-- BEGIN RECORDS SHOWN --
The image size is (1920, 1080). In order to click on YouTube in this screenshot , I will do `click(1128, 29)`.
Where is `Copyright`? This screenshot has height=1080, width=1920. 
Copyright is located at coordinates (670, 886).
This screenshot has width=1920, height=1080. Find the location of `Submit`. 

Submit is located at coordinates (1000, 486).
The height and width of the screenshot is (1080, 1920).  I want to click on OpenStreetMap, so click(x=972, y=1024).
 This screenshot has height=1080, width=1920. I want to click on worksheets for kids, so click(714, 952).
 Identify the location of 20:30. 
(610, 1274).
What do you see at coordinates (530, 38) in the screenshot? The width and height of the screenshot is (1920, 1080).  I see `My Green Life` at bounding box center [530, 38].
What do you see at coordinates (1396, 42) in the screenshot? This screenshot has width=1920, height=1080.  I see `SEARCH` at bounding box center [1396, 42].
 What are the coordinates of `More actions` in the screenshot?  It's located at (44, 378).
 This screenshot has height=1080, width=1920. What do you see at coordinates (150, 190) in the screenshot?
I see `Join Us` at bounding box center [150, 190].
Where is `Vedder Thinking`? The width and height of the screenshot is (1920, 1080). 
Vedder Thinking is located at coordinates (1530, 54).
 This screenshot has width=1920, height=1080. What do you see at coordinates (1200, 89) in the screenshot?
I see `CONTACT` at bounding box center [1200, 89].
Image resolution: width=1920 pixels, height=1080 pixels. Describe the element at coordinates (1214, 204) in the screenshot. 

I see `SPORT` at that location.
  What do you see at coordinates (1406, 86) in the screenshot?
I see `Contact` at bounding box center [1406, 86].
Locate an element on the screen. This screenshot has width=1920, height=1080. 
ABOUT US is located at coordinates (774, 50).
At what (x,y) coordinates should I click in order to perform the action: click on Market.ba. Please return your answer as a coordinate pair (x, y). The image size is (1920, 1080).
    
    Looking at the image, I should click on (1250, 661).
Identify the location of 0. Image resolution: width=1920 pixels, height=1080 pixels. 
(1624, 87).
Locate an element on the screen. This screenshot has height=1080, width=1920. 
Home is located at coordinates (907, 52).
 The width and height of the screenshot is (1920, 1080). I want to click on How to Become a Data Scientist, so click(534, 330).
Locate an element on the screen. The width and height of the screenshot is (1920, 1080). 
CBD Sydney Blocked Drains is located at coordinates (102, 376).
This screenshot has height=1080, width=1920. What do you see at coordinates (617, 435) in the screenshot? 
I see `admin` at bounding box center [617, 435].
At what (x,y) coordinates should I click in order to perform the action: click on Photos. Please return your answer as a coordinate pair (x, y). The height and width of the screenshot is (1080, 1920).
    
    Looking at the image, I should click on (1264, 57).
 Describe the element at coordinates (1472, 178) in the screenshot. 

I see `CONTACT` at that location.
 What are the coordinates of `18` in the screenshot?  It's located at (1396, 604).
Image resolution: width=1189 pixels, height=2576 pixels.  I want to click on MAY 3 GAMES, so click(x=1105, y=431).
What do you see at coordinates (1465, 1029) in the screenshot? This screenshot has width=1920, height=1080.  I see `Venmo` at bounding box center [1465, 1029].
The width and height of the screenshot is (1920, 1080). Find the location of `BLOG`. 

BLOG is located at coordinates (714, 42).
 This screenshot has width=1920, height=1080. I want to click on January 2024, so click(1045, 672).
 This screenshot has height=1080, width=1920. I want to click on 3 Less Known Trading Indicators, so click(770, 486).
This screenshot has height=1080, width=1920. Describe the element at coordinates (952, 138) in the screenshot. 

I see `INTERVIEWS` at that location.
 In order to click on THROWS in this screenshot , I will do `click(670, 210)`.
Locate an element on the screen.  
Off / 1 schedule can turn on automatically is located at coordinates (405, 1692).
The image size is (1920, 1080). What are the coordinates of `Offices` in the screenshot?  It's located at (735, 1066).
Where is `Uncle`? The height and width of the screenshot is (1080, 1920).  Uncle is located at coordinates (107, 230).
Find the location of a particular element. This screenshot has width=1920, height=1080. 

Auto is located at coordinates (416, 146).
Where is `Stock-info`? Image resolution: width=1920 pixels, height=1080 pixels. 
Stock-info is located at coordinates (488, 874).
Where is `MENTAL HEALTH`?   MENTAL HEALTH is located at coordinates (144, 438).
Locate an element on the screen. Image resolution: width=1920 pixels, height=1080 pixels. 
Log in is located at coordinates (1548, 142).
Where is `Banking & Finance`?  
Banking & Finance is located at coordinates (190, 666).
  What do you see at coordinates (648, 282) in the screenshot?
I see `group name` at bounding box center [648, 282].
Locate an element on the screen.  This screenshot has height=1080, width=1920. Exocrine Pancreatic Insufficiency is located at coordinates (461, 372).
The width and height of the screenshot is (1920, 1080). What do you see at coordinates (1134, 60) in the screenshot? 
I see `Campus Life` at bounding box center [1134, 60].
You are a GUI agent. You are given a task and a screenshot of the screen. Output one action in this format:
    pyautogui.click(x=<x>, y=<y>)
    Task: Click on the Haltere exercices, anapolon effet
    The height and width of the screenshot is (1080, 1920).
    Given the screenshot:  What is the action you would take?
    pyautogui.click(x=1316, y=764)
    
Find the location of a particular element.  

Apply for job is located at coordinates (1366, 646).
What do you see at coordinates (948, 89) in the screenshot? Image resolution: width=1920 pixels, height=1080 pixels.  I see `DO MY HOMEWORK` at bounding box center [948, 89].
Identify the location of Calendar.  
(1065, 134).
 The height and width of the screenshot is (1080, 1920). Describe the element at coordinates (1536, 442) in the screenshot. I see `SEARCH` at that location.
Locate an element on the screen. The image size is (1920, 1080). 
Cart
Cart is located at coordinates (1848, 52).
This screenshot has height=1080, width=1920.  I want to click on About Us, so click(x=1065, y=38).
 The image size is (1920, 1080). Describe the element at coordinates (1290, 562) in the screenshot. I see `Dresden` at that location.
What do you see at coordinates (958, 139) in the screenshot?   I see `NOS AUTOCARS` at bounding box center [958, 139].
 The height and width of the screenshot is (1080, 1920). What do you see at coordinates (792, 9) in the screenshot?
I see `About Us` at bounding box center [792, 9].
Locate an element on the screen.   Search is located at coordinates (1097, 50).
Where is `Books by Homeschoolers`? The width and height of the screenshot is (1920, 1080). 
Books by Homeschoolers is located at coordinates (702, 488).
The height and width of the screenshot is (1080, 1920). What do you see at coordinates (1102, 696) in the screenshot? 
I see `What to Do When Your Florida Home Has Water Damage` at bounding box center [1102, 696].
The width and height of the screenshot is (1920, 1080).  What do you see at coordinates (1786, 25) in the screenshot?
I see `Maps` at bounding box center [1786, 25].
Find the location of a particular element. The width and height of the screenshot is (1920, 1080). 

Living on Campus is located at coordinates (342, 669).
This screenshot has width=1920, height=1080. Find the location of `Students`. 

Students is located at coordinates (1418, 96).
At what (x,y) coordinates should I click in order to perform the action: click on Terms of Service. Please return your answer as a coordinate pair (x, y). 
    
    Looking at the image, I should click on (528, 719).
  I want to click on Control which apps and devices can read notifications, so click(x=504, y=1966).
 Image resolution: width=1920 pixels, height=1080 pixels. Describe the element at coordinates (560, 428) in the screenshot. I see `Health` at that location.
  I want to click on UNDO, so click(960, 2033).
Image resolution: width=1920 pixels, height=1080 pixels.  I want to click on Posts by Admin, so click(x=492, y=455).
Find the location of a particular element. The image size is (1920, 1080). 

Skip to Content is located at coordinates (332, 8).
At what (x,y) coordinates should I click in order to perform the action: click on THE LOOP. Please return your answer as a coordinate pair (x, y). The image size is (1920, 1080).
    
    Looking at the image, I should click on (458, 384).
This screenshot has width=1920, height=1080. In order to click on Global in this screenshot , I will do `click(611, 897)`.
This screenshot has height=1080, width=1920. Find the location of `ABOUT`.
-- END RECORDS SHOWN --
_DESCRIPTION OF THE TASK_.
Arrange the lines above as a Markdown table with the columns Row and Line, starting at the line that contains "at (1396, 604)." and ending at the line that contains "Log in is located at coordinates (1548, 142).". Number each row, and leave out blank lines.

_ANSWER FOR THIS EXERCISE_.
| Row | Line |
|---|---|
| 1 |  What are the coordinates of `18` in the screenshot?  It's located at (1396, 604). |
| 2 | Image resolution: width=1189 pixels, height=2576 pixels.  I want to click on MAY 3 GAMES, so click(x=1105, y=431). |
| 3 | What do you see at coordinates (1465, 1029) in the screenshot? This screenshot has width=1920, height=1080.  I see `Venmo` at bounding box center [1465, 1029]. |
| 4 | The width and height of the screenshot is (1920, 1080). Find the location of `BLOG`.  |
| 5 | BLOG is located at coordinates (714, 42). |
| 6 |  This screenshot has width=1920, height=1080. I want to click on January 2024, so click(1045, 672). |
| 7 |  This screenshot has height=1080, width=1920. I want to click on 3 Less Known Trading Indicators, so click(770, 486). |
| 8 | This screenshot has height=1080, width=1920. Describe the element at coordinates (952, 138) in the screenshot.  |
| 9 | I see `INTERVIEWS` at that location. |
| 10 |  In order to click on THROWS in this screenshot , I will do `click(670, 210)`. |
| 11 | Locate an element on the screen.   |
| 12 | Off / 1 schedule can turn on automatically is located at coordinates (405, 1692). |
| 13 | The image size is (1920, 1080). What are the coordinates of `Offices` in the screenshot?  It's located at (735, 1066). |
| 14 | Where is `Uncle`? The height and width of the screenshot is (1080, 1920).  Uncle is located at coordinates (107, 230). |
| 15 | Find the location of a particular element. This screenshot has width=1920, height=1080.  |
| 16 | Auto is located at coordinates (416, 146). |
| 17 | Where is `Stock-info`? Image resolution: width=1920 pixels, height=1080 pixels.  |
| 18 | Stock-info is located at coordinates (488, 874). |
| 19 | Where is `MENTAL HEALTH`?   MENTAL HEALTH is located at coordinates (144, 438). |
| 20 | Locate an element on the screen. Image resolution: width=1920 pixels, height=1080 pixels.  |
| 21 | Log in is located at coordinates (1548, 142). |